What you have to do :: Take the lines below from the one with "Viewport: 719px width, 464px" through the one with "Given: Open the Settings button" and print only them, exactly. Don't print the pictures.
====== Listed records
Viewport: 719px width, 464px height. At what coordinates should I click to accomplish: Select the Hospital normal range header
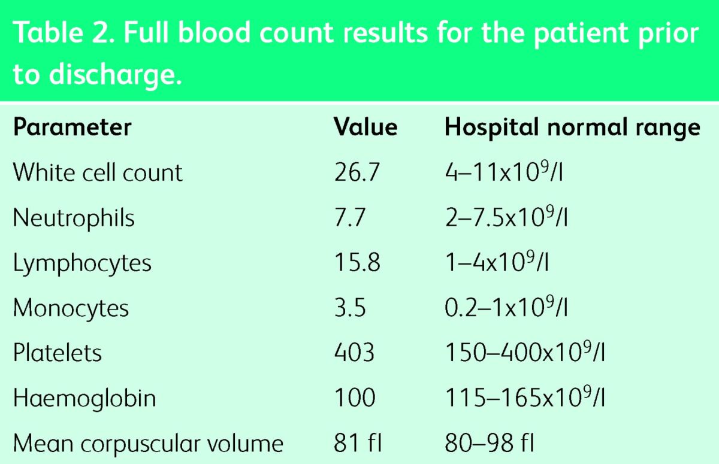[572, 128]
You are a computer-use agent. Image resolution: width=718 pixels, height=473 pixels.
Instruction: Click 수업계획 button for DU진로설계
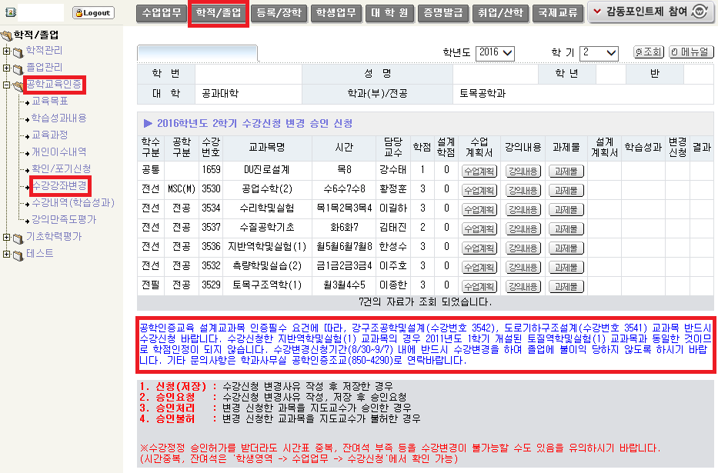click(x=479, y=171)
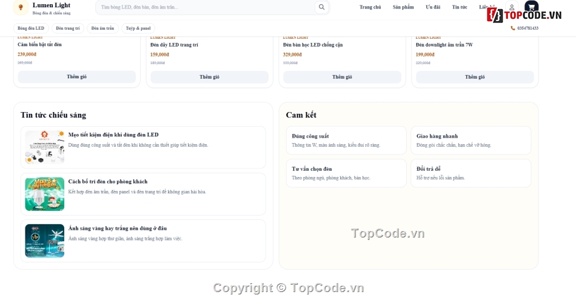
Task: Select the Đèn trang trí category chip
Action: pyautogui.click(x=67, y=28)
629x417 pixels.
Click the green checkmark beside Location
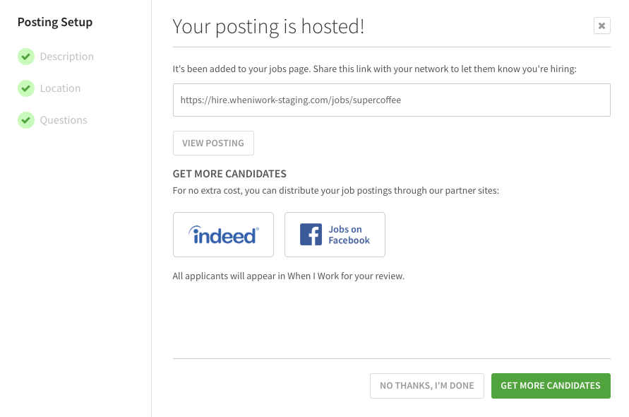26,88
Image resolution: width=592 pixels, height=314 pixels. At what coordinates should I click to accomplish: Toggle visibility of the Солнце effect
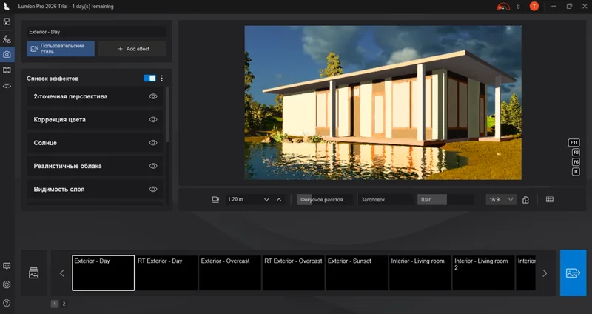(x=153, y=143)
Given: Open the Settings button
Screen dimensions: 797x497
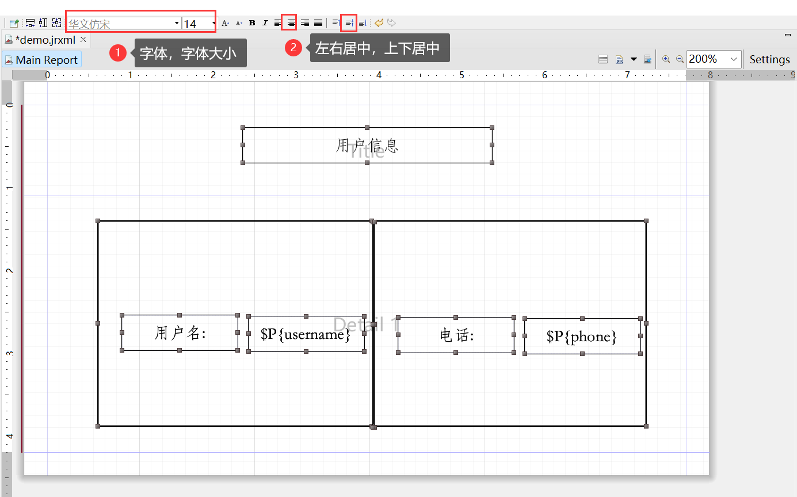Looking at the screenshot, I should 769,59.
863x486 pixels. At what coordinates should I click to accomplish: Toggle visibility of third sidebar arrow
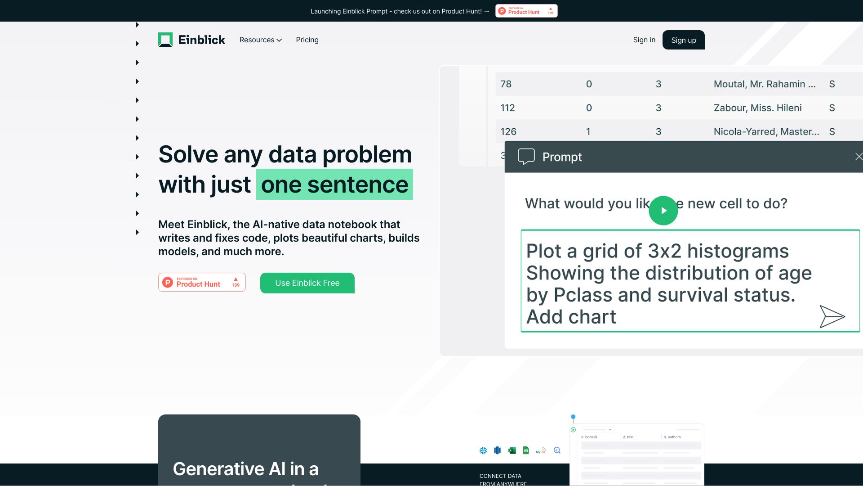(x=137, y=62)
============
====== Listed records
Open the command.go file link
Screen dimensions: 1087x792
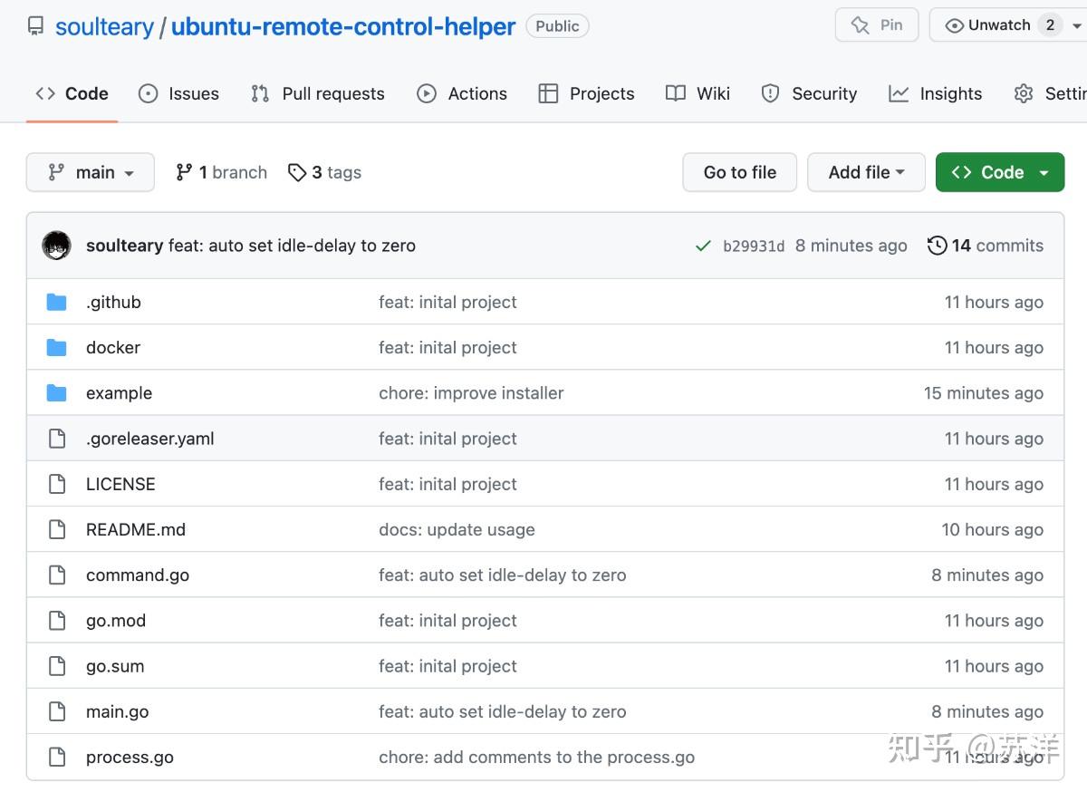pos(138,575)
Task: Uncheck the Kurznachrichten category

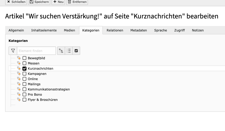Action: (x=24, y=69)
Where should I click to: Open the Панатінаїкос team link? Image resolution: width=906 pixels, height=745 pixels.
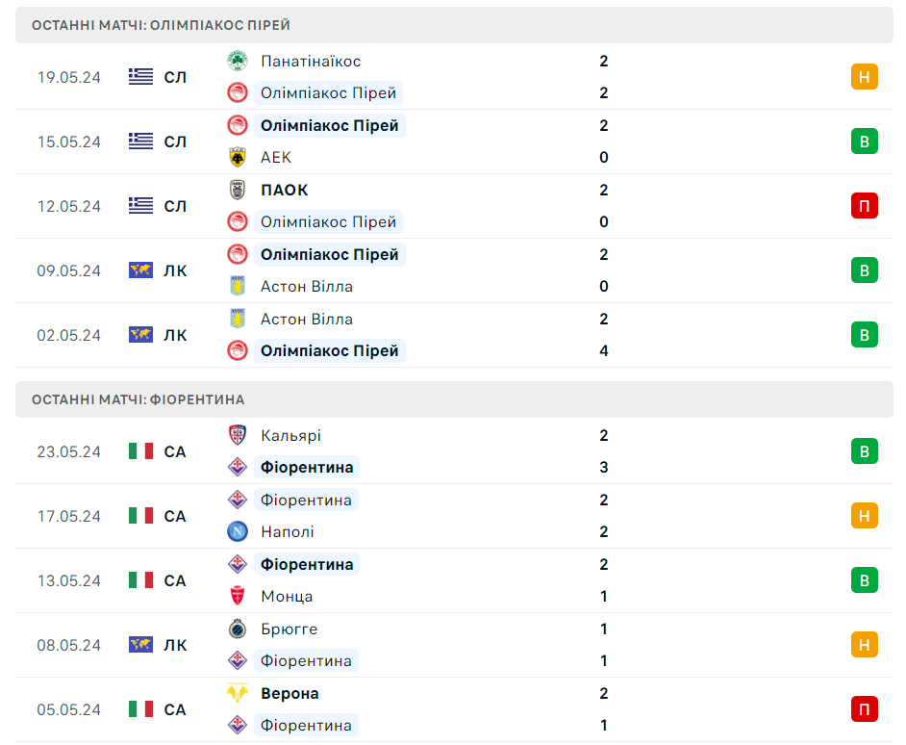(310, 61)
============
Solution for this task ::
Viewport: 719px width, 464px height. At what coordinates should I click to accomplish: Select the Hospital normal range header
[572, 128]
You are a computer-use agent. Image resolution: width=718 pixels, height=473 pixels.
Instruction: Click 수업계획 button for DU진로설계
click(x=479, y=171)
Task: Select the Đèn trang trí category chip
Action: pyautogui.click(x=67, y=28)
629x417 pixels.
Click the green checkmark beside Location
26,88
Image resolution: width=592 pixels, height=314 pixels. At what coordinates should I click to accomplish: Toggle visibility of the Солнце effect
(x=153, y=143)
Given: Open the Settings button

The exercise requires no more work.